Spalletti: “La cosa assurda è che gli unici non professionisti sono gli arbitri. Anche il bacio è contatto (e bacia Federica Zilli)”
Meravigliosa performance a Dazn: “Non parlo degli episodi. Non tutti i falli di mano possono essere rigore, non tutti gli step on foot possono essere rigore”

L’allenatore della Juventus, Luciano Spalletti, ha rilasciato alcune dichiarazioni a Dazn dopo il pareggio contro la Lazio.
Un errore vostro he porta al gol avversario, siete in testa alla classifica di errori che portano al gol avversario.
“È colpa delle richieste che gli si fanno. Durante questo periodo, chiedo sempre di giocare le palle, di non buttarle via, dobbiamo cercare di uscire anche sotto pressione, alzare il livello del calcio, di qualità. Poi in tutte queste richieste bisogna riuscire ad anticipare le situazioni di pericolo, un errore si può fare. Locatelli è stato uno dei migliori fin qui, una palla persa non preclude il rendimento. Ci dobbiamo portare dietro la reazione e la prestazione della squadra. Quando si alza il ritmo, non bisogna tradurla in frenesia, anche la pressione per ribaltare il risultato. Bisogna tradurla in velocità non in frenesia e in confusione. Ci sono molte azioni che potevamo portarle in fondo e invece poi questo alzare il ritmo lo facciamo debordare in quella che è un po’ di confusione. Noi bisogna vivere nella pressione, è quello il momento bello. quando sono tutti zitti perché siamo sotto di due gol e dobbiamo ribaltarlo. Dobbiamo vivere sempre sotto pressione, è la scelta che abbiamo fatto, è quella la cosa che ci dà soddisfazione e ci fa capire se siamo o no a questo livello. I giocatori hanno giocato una grande partita, ribaltata un risultato difficilissimo”.

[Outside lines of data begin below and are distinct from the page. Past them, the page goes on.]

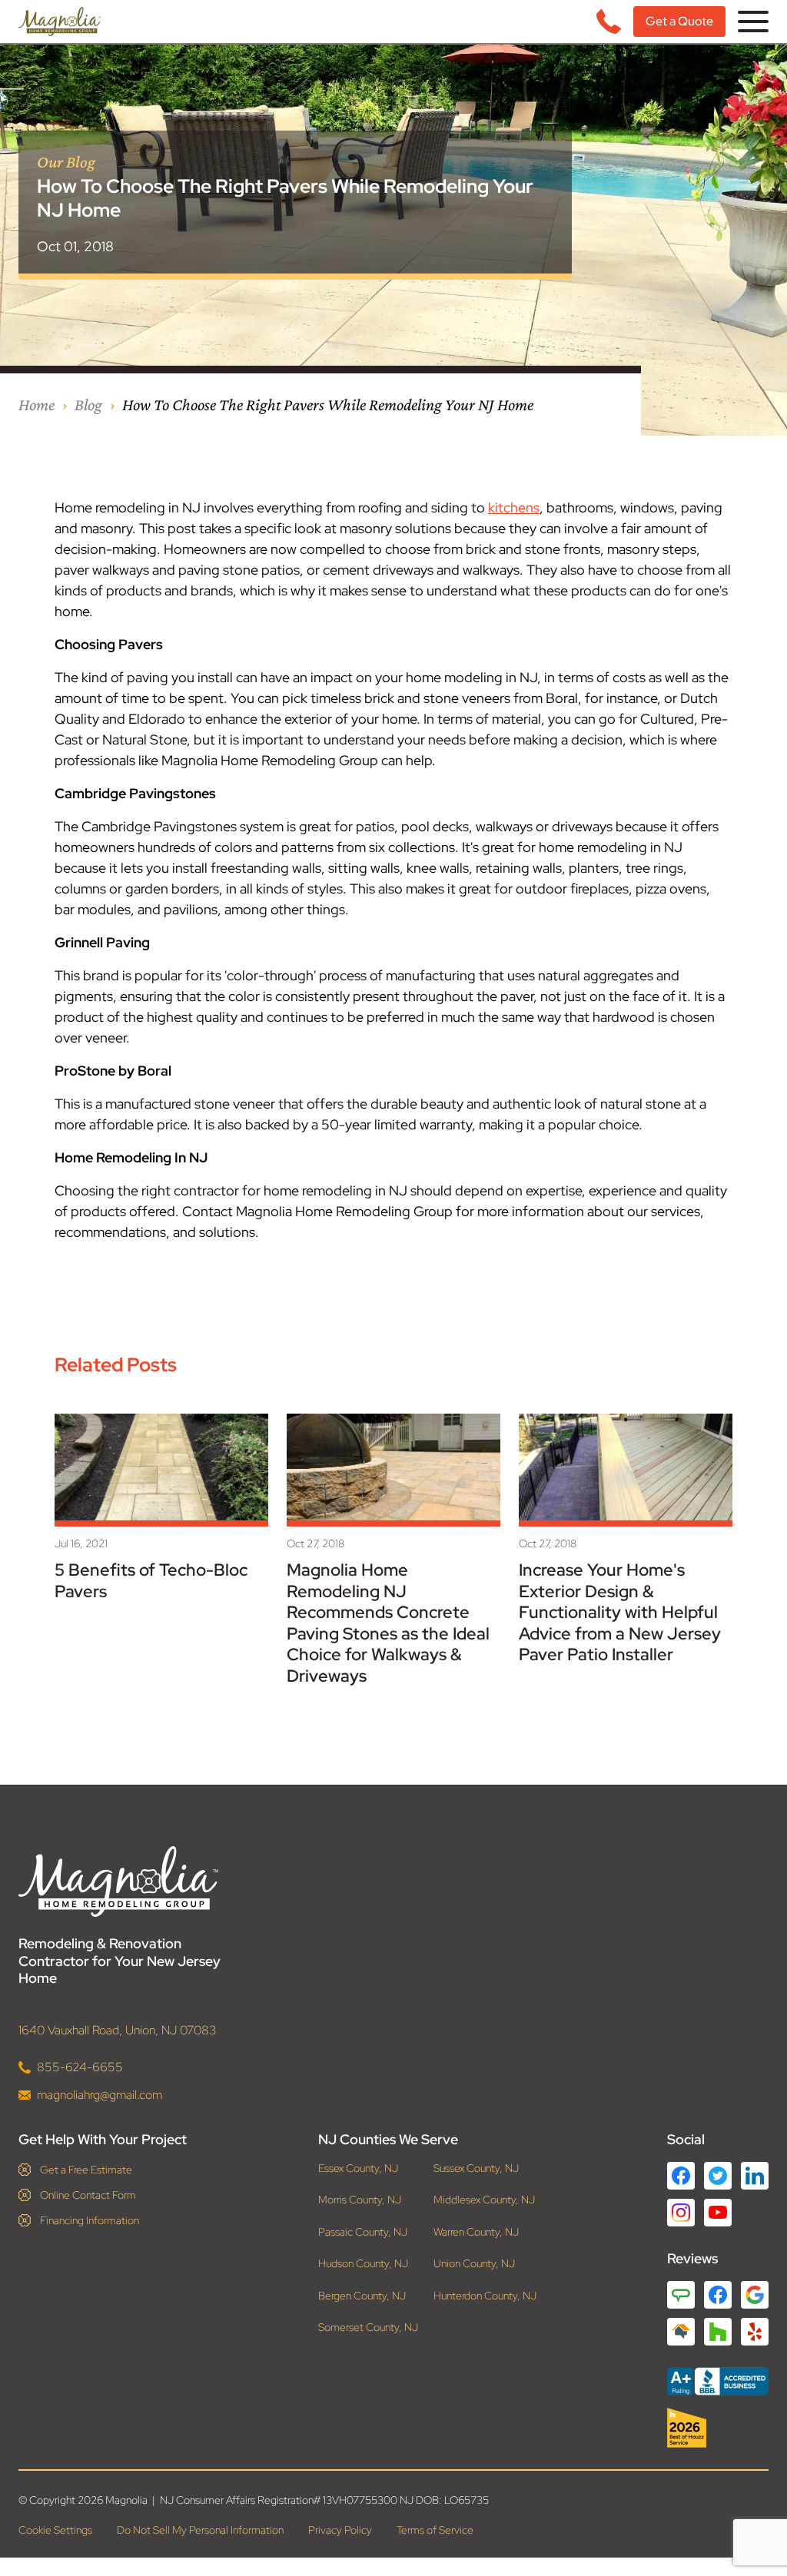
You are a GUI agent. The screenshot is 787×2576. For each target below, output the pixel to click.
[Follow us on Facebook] (681, 2176)
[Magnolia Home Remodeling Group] (59, 21)
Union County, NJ (474, 2263)
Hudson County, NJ (363, 2263)
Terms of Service (435, 2530)
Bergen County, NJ (362, 2295)
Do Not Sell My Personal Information (200, 2530)
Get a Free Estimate (86, 2170)
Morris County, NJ (359, 2199)
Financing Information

Il gol annullato e il fallo su Cabal.
“È una cosa che l’arbitro può interpretare come vuole, perché il difensore interviene in maniera imprudente. Mi interessa relativamente se è rigore o se non è rigore. Sono cose che capitano. È un gesto imprudente, ma allargherei il discorso. Ormai si va tutti a protestare sulle regole che ci sono. C’è sempre l’interpretazione, step on foot, il fallo di mano, c’è sempre da dover valutare la situazione del momento, non si può generalizzare, tutti i falli di mano son tutti rigori o gli step on foot son tutti i rigori: no, non è così. Gli unici non professionisti sono gli arbitri, sono gli unici precari di tutto lo stadio. Gli arbitri devono essere professionisti. Non voglio parlare di questo. L’altra domenica è Abisso che ci da’ il rigore dopo un minuto e mezzo (si riferisce al mani di Bremer contro l’Atalanta in Coppa Italia). Nemmeno Palladino se n’era accorto. Ti posso dare un bacio? (E bacia Federica Zilli, un bacio casto, sulla spalla). È un contatto anche il bacio, così come una carezza. Serve solo l’interpretazione, per tutto. Per i falli di mano e per gli step on foot. Se è così, quello di stasera è sempre rigore. La cosa che non va bene è che l’unico che non è professionista è l’arbitro. Deve andare a casa e pensare ad altre cose perché a fine anno potrebbe non fare lo stesso lavoro. Questo crea uno squilibrio”.